Boy does this story take me back to the days when, as a highly-touted "blue chip" high school forestry prospect, several forestry schools were recruiting me for my 4.4 second dash through a dichotomous key and my 800 lb. peavey roll.
My dad told University of Minnesota representatives that, "it was going to take more than a scholarship" to get me to wear maroon and gold, and that the forestry school dean was, "going to have to put a smile on his face*."
I won't go into the sordid details here, but let's just say that money changed hands and leave it at that. I wouldn't want the U of M to have to vacate the Midwestern Foresters Conclave victories it earned during that time.

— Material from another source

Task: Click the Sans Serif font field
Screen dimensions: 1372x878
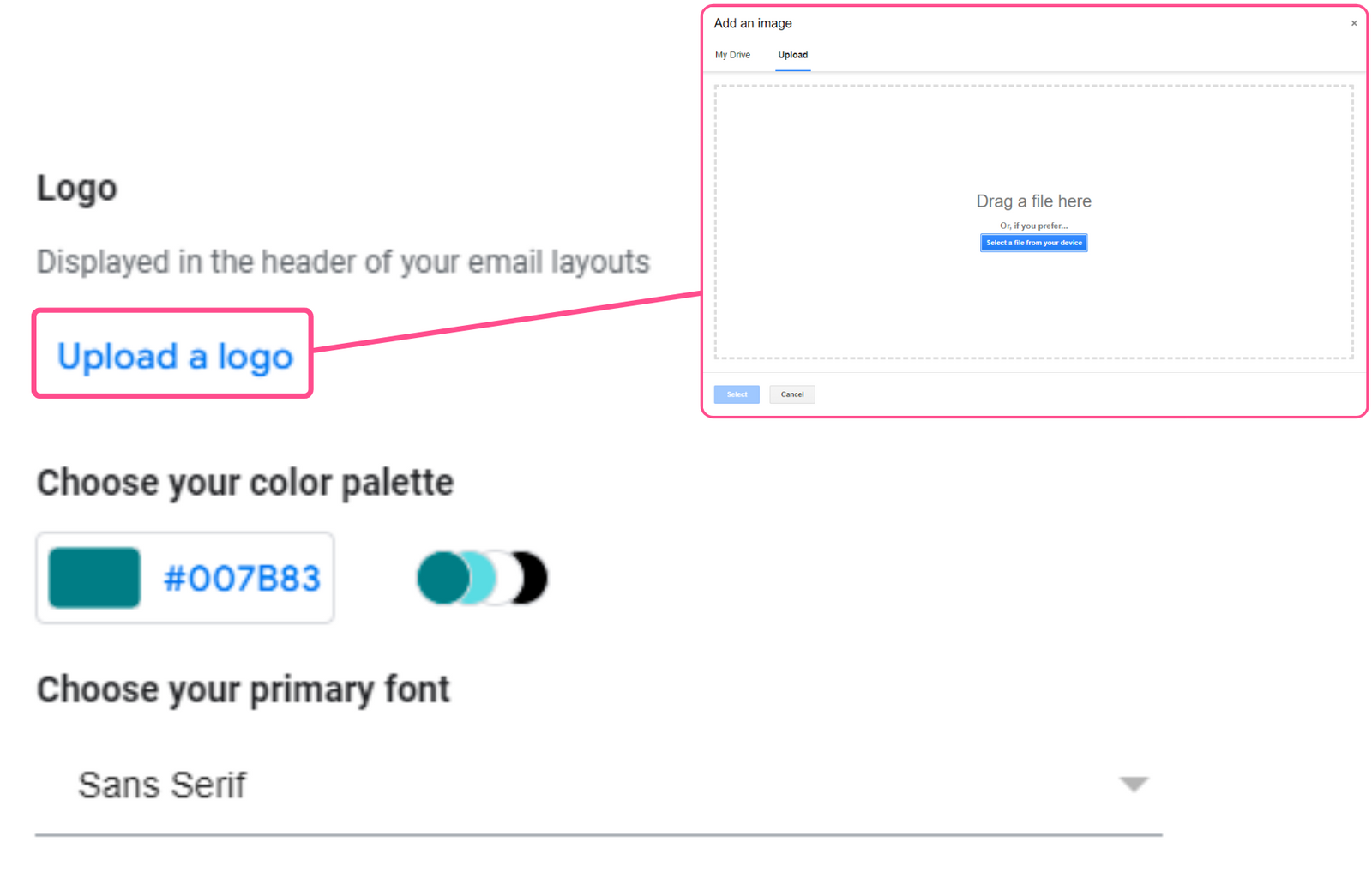Action: (x=163, y=784)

My point - and I do have one - is about priorities. I was no prize addition to anyone's forestry school. But there are young men and women who are prizes - who could become the next Leopold, the next Carson, the next Goodall. There are brilliant young people who find it more and more difficult to pay for the education that would allow them to make an impact, to literally change the world.

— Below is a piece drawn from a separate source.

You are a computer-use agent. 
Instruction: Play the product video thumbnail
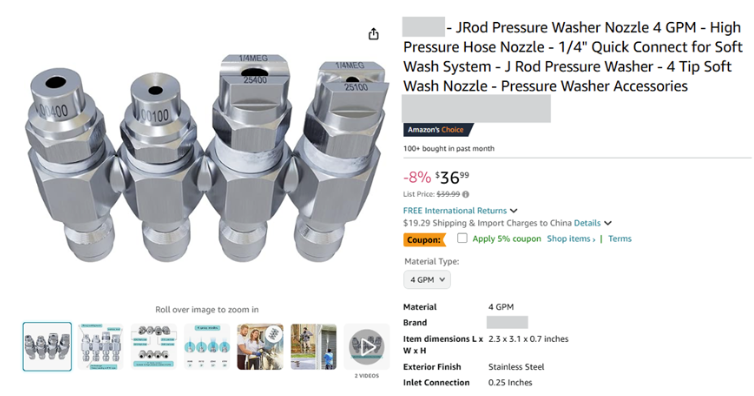point(366,346)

Meanwhile, if you can throw a football or shoot a basketball you can (allegedly) command a 6 figure income... as a college student getting a free education!! The argument has always been that having highly ranked basketball and football teams a) carries the financial water for all of the other sports, b) puts alumnae in a more giving mood. Well, as for a), according to USA Today only 14 universities had self supporting athletics programs in 2009. Yes the high profile sports turned a profit, but not enough of a profit to support the non-revenue sports (that, among other things, attract accomplished young people actually interested in academics in addition to athletics). As for b), shame on alumni who make their giving contingent upon touchdowns and three pointers.
Ask yourself this: when is that last time you placed your faith in an athlete or a team and weren't disappointed - by scandal, by lack of effort, by lack of professionalism... but just plain stupidity?
Universities that somehow couldn't maintain the hybrid oak trials of Helge Ness, or the long term forest research of others, can somehow field money losing football programs with national pretensions.
As for me, from here on out I'm putting my faith in oaks... and the heroes who plant and nurture them.
* Anyone who knows my dad knows what a fundamentally kind person he is, and therefore realizes how hilarious the idea of him shaking down college recruiters actually is. Turns out the Univ of Minnesota did put a smile on his face - by taking me off his hands just for the cost of tuition!